You'll find it in tons of large-scale (e.g. governmental) decisions at the very least. "is it worth more to prevent X than to deal with the fallout" is a decision that has to be made at some point, and human life / injury are part of that equation.
So, in a way, yes. I do. So do lots of people when they go to urgent care rather than the ER, knowing that the ER could bankrupt them, and they'd rather risk the delay. I don't have numbers off the top of my head, but I don't think it's as uncommon as you seem to think it is.
> you think people would support your cause of measuring everything in dollars and going around destroying their property because they're "just as dangerous as food poisoning"?

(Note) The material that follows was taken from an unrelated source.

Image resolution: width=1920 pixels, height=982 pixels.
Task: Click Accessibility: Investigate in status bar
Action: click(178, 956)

"People", in general, are dumb. Individuals, when explained, might actually support it, but I guess you'd have to start teaching the following in school:
If you want to compare things, you need to express them with the same unit. It so happens that there is universal unit already in use to compare everything to everything else - money. Which, internationally, means dollars. Moral caveats apply, but this is how you correctly compare arbitrary things when you lack a more suitable common unit.

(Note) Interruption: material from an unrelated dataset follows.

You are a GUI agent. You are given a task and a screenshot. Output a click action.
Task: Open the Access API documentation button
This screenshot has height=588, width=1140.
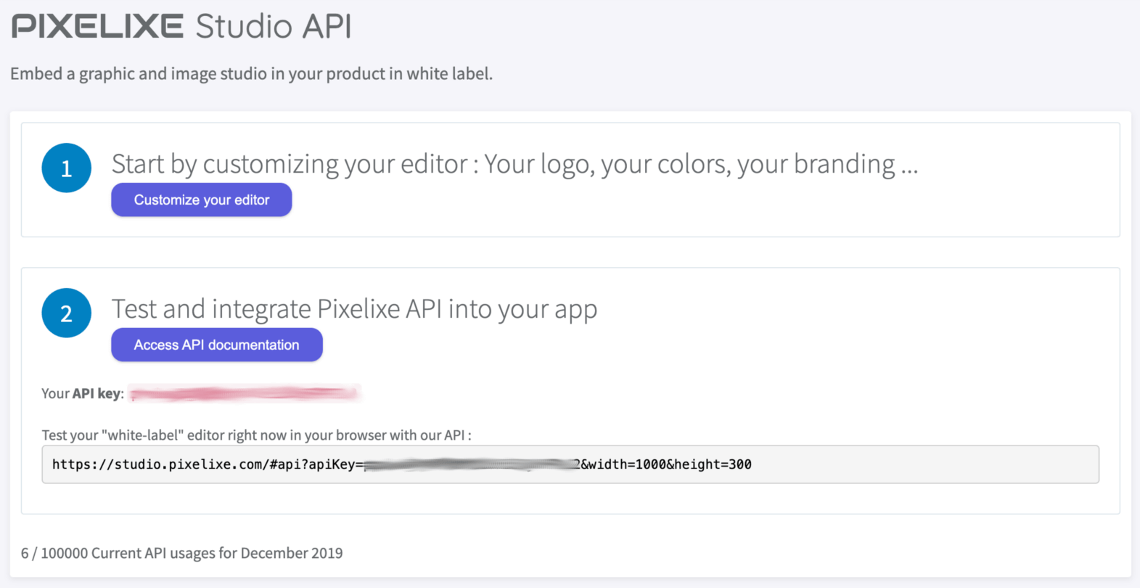217,345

> Like, seriously? If you went around and asked people whether their restaurants should be shut down for unsanitary practices, do you think you would get a response on the same planet as what you would get if you asked them about their IoT devices getting shut down? Come on.
Sure, why not.
Unsanitary practices: you weigh some people likely ending up in the hospital with food poisoning against shutting down a business employing a dozen or more people for unspecified amount of time, which may or may not have pretty bad secondary effects (e.g. waiters aren't exactly the kind of people who can afford asudden job loss).
IoT botnet: you weigh bricking a bunch of (at this point in time) non-essential trinkets, thus inconveniencing innocent consumers and making it worse for garbage companies who shouldn't be in business in the first place, vs. enabling moderate-probability inconveniencing events for thousands to millions of people, such as DDoSing random websites, and occasional low-probability high-impact event, such as Maersk getting pwnd and disrupting worldwide shipping.
Ultimately I'd expect the IoT scenario to be less important than food poisoning scenario when you tally up both sides of both choices - and accordingly, food poisoning is something governments worldwide are already dealing with. However, and circling back to tty2300's original comment, the pattern of thinking is pretty much the same here in both scenarios.
>You're comparing urgent care to ER to somehow argue people view both DDoS and food poisoning in dollars?
No. I'm responding to:
>You measure your health in dollars?
And apparently reading it with a different intent than it was written with.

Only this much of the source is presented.